Bobby, then seven years old, hated his new environs. When cold or rainy weather forced him inside, he could find no place to play in the building, and even on nicer days Regina showed a reluctance to let her son play in the streets unsupervised. Occasionally, Bobby and another boy who lived in the building would rush up and down the stairwells and landings, playing tag, but they were chastised so often by the landlord that an embargo on any kind of noisy physical activity was handed down in writing by the building’s management. Bobby loved to climb onto his bed and then jump off to see how far away he could land. Farther and farther he’d soar, making note of his progress. The tenants downstairs complained of the banging noise coming through the ceiling, and bed-to-floor leaping was declared off-limits as well. When Bobby got older and started doing calisthenics, management objected to that, too. Years later Bobby commented, “If anyone asked me what I owe my [interest in] chessplaying to, I could say it was the landlord.”
Bobby grudgingly tolerated being in the care of Joan, five years his senior, whenever his mother was at school or work. Regina was constantly active, working as a stenographer on those days that she had no nursing classes. During the times she had no work, she collected an unemployment check of $22 a week. She was intensely involved in political activities as well, but she always saw to it that when Bobby was little there was food to eat and that someone—Joan, a neighbor, a friend—watched over her son.
Regina knew that Bobby was intellectually gifted, but at first she didn’t considered him a “prodigy.” Certainly, he could figure out some things faster than she could. He quickly saw patterns and analogies that helped him jump to reasoned conclusions, such as figuring out that if a bank was closed on one street because of a holiday, then a bank on another street would likely be closed too.
The problem with Bobby was a social one: From a very early age he followed his own rhythms, which were often antithetical to how other children developed. An intense stubbornness seemed to be his distinguishing feature. He was capable of ranting if he didn’t get his way—about foods he did or didn’t like, or when to go to bed (he liked to stay up late), or when to go out or stay home. At first Regina could handle him, but by the time Bobby reached six, he was dictating policy about his own regimen. Bobby wanted to do what he wanted to do—and to choose when, where, and how to do it.
“When he was seven,” Joan said in an interview, “Bobby could discuss concepts like infinity, or do all kinds of trick math problems, but ask him to multiply two plus two and he would probably get it wrong.” Although this was likely an exaggeration, it’s clear that Bobby hated memorizing things that failed to engage his interest, and multiplication tables fell into that category. The story that he could understand number theory and the complexity of prime numbers and their infinite results but not perform simple multiplication is analogous to the myth of Einstein not being able to do his own income tax.

* [DATA]
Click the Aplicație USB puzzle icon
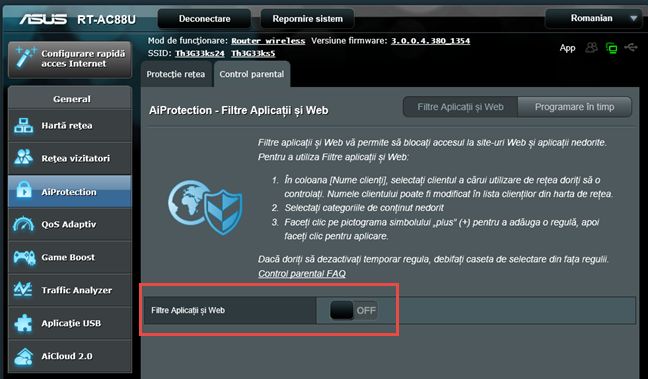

* [TASK BRIEF] Decide whether each statement below agrees with the text about Bobby's childhood, and answer yes or no, quoting the words of the text that decide it: (a) Regina received an unemployment check of $22 a week when she was out of work; (b) Joan was three years older than Bobby; (c) Bobby preferred going to bed early.

* [RESPONSE]
(a) Yes: "During the times she had no work, she collected an unemployment check of $22 a week."
(b) No: "Joan, five years his senior"
(c) No: "(he liked to stay up late)"